Aug 23 2020 Reflection
Sunday 23 August 2020
First Reading: IS 22:19-23
Lord, your love is eternal; do not forsake the work of your hands.
PS 138:1-2, 2-3, 6, 8
Second Reading: ROM 11:33-36
Gospel Reading: MT 16:13-20
Today’s Note: Twenty-first Sunday in Ordinary Time
Jesus went into the region of Caesarea Philippi and
he asked his disciples,
“Who do people say that the Son of Man is?”
They replied, “Some say John the Baptist, others Elijah,
still others Jeremiah or one of the prophets.”
He said to them, “But who do you say that I am?”
Simon Peter said in reply,
“You are the Christ, the Son of the living God.”
Jesus said to him in reply,
“Blessed are you, Simon son of Jonah.
For flesh and blood has not revealed this to you, but my heavenly Father.
And so I say to you, you are Peter,
and upon this rock I will build my church,
and the gates of the netherworld shall not prevail against it.
I will give you the keys to the kingdom of heaven.
Whatever you bind on earth shall be bound in heaven;
and whatever you loose on earth shall be loosed in heaven.”
Then he strictly ordered his disciples
to tell no one that he was the Christ.
He shall be a father to the inhabitants of Jerusalem. (Isaiah 22:21)
Master of the palace: it was a sought-after title, and Shebna knew it. That title gave him far-reaching authority over the king’s household and possessions. But he abused that power by taking advantage of perks like the royal chariots and even making a beautiful carved tomb for himself (Isaiah 22:16, 18). That’s why God unseated Shebna and established Eliakim in his place. He wanted someone who would exercise that authority with fatherly concern and compassion, not self-promotion, domination, or greed. In other words, the master of the palace should imitate the way God uses his authority: to serve his people.

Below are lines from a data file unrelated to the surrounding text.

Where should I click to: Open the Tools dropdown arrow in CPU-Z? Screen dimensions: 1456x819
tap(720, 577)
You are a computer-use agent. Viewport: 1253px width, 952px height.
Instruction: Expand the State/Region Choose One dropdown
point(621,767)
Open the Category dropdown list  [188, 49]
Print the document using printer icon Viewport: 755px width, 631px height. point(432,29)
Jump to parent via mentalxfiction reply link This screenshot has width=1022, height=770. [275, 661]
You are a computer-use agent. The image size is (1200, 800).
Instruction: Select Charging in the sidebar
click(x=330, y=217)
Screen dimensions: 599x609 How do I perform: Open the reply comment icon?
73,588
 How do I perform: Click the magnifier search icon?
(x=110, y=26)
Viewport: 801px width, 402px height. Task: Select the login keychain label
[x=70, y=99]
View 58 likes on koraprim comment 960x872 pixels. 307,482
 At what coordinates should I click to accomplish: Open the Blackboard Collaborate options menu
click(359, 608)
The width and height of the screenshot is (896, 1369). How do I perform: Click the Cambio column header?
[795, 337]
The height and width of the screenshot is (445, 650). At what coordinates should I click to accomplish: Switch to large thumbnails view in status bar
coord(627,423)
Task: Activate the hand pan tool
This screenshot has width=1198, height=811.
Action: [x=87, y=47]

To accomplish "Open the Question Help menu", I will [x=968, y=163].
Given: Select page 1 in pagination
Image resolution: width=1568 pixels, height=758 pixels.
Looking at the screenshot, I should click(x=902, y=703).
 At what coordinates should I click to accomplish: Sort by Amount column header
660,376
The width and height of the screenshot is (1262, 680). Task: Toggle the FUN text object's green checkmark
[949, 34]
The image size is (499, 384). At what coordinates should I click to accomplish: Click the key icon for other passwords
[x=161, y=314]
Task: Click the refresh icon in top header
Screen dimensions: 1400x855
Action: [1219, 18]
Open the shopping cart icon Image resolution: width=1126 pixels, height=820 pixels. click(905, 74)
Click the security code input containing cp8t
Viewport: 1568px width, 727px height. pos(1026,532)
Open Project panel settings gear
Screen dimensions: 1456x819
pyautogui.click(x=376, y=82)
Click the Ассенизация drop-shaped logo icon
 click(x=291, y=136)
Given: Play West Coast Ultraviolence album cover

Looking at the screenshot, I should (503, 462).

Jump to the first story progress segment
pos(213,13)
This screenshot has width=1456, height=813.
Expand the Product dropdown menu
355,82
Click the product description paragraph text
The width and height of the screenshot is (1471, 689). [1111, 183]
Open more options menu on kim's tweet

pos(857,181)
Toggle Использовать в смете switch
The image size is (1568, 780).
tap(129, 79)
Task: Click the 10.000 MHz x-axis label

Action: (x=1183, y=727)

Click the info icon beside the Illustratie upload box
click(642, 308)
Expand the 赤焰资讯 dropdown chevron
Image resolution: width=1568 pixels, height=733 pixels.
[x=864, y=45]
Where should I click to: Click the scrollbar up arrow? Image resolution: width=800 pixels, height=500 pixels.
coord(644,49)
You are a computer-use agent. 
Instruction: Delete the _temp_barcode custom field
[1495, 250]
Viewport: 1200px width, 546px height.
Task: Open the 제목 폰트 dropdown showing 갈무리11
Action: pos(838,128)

These words point to something important about God’s desires for his kingdom. He wants a kingdom where leaders don’t lord their authority over the people in their care. He wants them to show compassion and concern for their people (Matthew 20:25-26).
Jesus gave that type of authority to Peter. Yes, Peter received the “keys to the kingdom” and the power to bind and to loose (Matthew 16:19). But first and foremost, he was to be the rock, the solid foundation upon which the Church would be built. He would not be raised up above all his brothers and sisters; he would be beneath them to support them.
That’s the type of leadership God wants parents or anyone in authority to exercise. Godly leaders don’t put themselves first. They are not greedy for honor or power. His kingdom is a place where, instead of setting themselves up against one another, his people serve one another with love, respect, and honor.
Shebna’s story is a lesson to us, especially those times when we are tempted to take advantage of our position. Peter is a role model too when we are tempted to think leadership equates to tyranny. Let’s take their examples and learn how to be good leaders in our families, our workplaces, and our Church.
“Lord, help me to place serving above being served today.”